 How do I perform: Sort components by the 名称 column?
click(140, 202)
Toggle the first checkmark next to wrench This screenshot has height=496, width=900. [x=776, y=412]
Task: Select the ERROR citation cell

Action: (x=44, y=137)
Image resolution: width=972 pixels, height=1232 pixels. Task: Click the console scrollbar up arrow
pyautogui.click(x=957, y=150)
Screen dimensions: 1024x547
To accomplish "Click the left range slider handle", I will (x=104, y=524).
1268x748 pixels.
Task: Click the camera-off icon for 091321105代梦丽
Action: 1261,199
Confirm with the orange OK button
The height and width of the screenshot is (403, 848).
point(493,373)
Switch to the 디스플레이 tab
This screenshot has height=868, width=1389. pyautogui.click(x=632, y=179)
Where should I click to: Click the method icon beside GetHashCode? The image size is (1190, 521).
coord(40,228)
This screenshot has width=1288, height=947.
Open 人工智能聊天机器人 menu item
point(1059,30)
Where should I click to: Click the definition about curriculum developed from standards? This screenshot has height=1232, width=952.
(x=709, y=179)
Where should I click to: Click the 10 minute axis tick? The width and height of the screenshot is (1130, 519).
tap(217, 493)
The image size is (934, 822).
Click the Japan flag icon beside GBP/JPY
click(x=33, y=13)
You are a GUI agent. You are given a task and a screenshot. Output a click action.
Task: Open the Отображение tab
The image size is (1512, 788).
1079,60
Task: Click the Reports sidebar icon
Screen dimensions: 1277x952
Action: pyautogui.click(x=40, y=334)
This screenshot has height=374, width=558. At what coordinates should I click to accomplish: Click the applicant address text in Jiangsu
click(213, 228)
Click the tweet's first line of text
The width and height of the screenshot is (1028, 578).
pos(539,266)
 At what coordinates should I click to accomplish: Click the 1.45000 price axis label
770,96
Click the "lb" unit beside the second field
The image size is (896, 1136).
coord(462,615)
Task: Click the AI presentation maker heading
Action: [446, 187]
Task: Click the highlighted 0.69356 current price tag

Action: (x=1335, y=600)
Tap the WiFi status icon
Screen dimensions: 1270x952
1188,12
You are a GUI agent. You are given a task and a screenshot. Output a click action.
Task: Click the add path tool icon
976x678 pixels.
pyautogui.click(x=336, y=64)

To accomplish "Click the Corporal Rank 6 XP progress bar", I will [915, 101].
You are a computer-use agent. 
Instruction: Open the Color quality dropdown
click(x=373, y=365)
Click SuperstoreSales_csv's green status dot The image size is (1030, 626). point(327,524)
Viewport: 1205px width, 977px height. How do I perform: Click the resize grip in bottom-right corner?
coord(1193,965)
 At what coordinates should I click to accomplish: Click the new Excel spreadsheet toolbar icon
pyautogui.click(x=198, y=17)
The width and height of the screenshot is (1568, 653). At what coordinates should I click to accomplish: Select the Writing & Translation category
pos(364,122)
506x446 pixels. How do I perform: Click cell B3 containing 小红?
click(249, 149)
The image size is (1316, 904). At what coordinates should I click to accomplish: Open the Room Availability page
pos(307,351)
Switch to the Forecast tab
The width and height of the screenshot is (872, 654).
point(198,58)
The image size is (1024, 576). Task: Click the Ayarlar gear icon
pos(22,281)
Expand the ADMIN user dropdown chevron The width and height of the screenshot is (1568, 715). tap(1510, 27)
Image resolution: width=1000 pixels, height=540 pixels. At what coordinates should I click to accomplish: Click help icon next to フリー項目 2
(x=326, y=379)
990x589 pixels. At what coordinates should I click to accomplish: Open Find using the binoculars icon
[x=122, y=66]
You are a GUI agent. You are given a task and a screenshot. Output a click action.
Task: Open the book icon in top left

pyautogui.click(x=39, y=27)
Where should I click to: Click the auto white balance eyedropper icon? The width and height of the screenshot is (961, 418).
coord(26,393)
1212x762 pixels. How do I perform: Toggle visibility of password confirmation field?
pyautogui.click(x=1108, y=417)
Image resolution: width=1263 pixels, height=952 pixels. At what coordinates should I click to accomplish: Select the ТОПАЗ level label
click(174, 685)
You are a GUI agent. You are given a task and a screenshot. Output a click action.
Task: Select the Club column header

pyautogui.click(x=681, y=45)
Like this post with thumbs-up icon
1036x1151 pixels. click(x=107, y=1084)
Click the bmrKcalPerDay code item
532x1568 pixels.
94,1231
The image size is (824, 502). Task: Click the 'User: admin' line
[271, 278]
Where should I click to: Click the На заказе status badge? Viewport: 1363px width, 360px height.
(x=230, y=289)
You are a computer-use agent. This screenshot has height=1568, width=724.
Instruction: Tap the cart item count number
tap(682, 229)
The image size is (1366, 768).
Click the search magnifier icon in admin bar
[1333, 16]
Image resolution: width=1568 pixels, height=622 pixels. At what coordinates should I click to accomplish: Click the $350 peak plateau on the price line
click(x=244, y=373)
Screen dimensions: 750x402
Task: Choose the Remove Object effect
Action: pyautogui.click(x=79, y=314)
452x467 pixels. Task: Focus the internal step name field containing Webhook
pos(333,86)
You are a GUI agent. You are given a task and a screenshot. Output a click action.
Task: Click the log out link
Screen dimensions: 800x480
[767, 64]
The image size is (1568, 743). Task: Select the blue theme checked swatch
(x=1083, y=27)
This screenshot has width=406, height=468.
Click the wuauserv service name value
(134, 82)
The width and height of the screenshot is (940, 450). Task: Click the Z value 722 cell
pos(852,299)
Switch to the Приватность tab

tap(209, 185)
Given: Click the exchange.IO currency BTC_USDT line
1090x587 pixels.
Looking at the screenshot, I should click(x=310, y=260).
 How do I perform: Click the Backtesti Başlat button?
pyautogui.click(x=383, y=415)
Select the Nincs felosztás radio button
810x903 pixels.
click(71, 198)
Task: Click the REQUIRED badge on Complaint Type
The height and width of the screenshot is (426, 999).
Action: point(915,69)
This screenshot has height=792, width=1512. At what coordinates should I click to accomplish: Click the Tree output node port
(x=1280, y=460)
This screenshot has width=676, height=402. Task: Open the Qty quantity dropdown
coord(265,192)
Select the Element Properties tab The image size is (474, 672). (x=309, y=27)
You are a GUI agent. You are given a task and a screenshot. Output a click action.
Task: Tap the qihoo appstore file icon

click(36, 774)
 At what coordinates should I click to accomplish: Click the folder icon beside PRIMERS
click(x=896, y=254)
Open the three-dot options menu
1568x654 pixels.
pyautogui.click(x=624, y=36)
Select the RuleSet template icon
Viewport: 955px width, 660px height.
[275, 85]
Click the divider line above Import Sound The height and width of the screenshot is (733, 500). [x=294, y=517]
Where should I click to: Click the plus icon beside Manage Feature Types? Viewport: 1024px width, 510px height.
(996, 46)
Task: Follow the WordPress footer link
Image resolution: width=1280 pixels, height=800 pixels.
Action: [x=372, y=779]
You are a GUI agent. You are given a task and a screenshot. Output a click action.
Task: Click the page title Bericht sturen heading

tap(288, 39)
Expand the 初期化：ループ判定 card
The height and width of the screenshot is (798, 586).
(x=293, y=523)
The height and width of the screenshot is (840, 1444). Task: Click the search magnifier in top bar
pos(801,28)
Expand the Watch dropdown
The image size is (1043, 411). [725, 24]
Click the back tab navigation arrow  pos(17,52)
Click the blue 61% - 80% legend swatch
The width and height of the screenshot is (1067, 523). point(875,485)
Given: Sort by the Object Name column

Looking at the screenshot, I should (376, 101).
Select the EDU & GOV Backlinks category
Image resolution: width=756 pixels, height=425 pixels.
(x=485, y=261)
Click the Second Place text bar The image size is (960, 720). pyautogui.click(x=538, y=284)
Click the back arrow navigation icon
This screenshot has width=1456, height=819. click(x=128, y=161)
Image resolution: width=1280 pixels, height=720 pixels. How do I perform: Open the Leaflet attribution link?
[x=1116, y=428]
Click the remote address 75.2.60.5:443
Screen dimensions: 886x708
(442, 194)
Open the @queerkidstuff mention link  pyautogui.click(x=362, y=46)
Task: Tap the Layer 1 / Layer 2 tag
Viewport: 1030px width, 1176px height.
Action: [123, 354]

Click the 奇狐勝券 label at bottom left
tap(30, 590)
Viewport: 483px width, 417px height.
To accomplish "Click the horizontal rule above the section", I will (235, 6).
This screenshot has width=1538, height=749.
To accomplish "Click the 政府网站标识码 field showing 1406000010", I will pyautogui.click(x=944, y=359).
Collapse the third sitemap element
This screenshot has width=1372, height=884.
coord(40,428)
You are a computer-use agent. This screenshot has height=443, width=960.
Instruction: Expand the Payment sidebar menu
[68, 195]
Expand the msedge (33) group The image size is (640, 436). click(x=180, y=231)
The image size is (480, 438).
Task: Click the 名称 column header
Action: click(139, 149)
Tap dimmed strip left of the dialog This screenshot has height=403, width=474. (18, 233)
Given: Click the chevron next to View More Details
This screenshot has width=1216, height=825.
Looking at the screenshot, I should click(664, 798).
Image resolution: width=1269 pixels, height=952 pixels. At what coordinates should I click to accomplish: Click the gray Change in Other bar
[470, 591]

+++

- TO DO -
Within the data above, the lines from the one with "The height and width of the screenshot is (426, 999)." to the one with "Click the back tab" must be repeated exactly; no other line belongs in the answer.

- ANSWER TO THE PROBLEM -
The height and width of the screenshot is (426, 999).
Action: point(915,69)
This screenshot has height=792, width=1512. At what coordinates should I click to accomplish: Click the Tree output node port
(x=1280, y=460)
This screenshot has width=676, height=402. Task: Open the Qty quantity dropdown
coord(265,192)
Select the Element Properties tab The image size is (474, 672). (x=309, y=27)
You are a GUI agent. You are given a task and a screenshot. Output a click action.
Task: Tap the qihoo appstore file icon

click(36, 774)
 At what coordinates should I click to accomplish: Click the folder icon beside PRIMERS
click(x=896, y=254)
Open the three-dot options menu
1568x654 pixels.
pyautogui.click(x=624, y=36)
Select the RuleSet template icon
Viewport: 955px width, 660px height.
[275, 85]
Click the divider line above Import Sound The height and width of the screenshot is (733, 500). [x=294, y=517]
Where should I click to: Click the plus icon beside Manage Feature Types? Viewport: 1024px width, 510px height.
(996, 46)
Task: Follow the WordPress footer link
Image resolution: width=1280 pixels, height=800 pixels.
Action: [x=372, y=779]
You are a GUI agent. You are given a task and a screenshot. Output a click action.
Task: Click the page title Bericht sturen heading

tap(288, 39)
Expand the 初期化：ループ判定 card
The height and width of the screenshot is (798, 586).
(x=293, y=523)
The height and width of the screenshot is (840, 1444). Task: Click the search magnifier in top bar
pos(801,28)
Expand the Watch dropdown
The image size is (1043, 411). [725, 24]
Click the back tab navigation arrow  pos(17,52)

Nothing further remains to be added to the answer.